I wrote a small script, split-collated.py, which split the collated file to one file per cache.
My next step is to write a remap script, which takes two input files:
- A mapping file which associate icon
s to an offset
- A file which contains the log access to the cache, i.e. one that has been created by my script
The output will looks similar to the second file, except that the original offsets in the cache file will be substituted with the values from the mapping file.
I'll plan on working on different algorithms. They will output a mapping file, so that we can use with this script the same plotting scripts we use for the original logs.

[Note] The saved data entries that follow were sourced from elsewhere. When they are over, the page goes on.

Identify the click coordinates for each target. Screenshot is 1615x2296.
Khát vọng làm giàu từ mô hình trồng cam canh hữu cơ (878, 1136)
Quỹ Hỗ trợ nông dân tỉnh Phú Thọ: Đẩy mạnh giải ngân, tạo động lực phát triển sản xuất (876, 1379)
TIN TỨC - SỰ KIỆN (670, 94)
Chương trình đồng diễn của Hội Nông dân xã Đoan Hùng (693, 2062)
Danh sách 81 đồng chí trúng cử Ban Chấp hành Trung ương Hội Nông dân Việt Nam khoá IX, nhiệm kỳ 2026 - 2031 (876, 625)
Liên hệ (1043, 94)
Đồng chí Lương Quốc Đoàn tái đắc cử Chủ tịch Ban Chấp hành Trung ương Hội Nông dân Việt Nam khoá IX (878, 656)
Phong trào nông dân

Other thoughts about the Icon Cache but not related to the reorganization of the icons in the cache file:
- Nautilus (he is not the only one) likes to access to the same icon several times (2-3 times). It is sometimes the same icon (pair directory/icon-name), or the same icon-name but different directory. However, the meta-data ar organised as a hash-table whose hash is computed based on the icon name. Once the icon entry is found, then you iterate through the different directories existing for this icon. This means that if you get several requests for the same icon name, but on a different directory, you would not have to find again the entry in the hash table if you keep the "last accessed" icon. You would just have to re-iterate through the directory list.
- In addition to reorganizing the physical position of the icon in the cache file, you can in addition reorganize the position of the icon entry in the hash table based on its frequency. Once you get the hash line, it is a linked list. Let's put the most frequently used icons at the begining of the list.
- Likewise, if you know which icon is likely to be loaded after the current one, you could add this information in the metadata of the icon with a direct offset to the information related to these icons in the metadata. This would spare the computation/search time to find the information
Note that for the first and last points, the overhead related to compare with these stored values may be higher than the actual gain that it may sometimes provide. But worth having a look. The second point do not add overhead, except at the creation of the cache.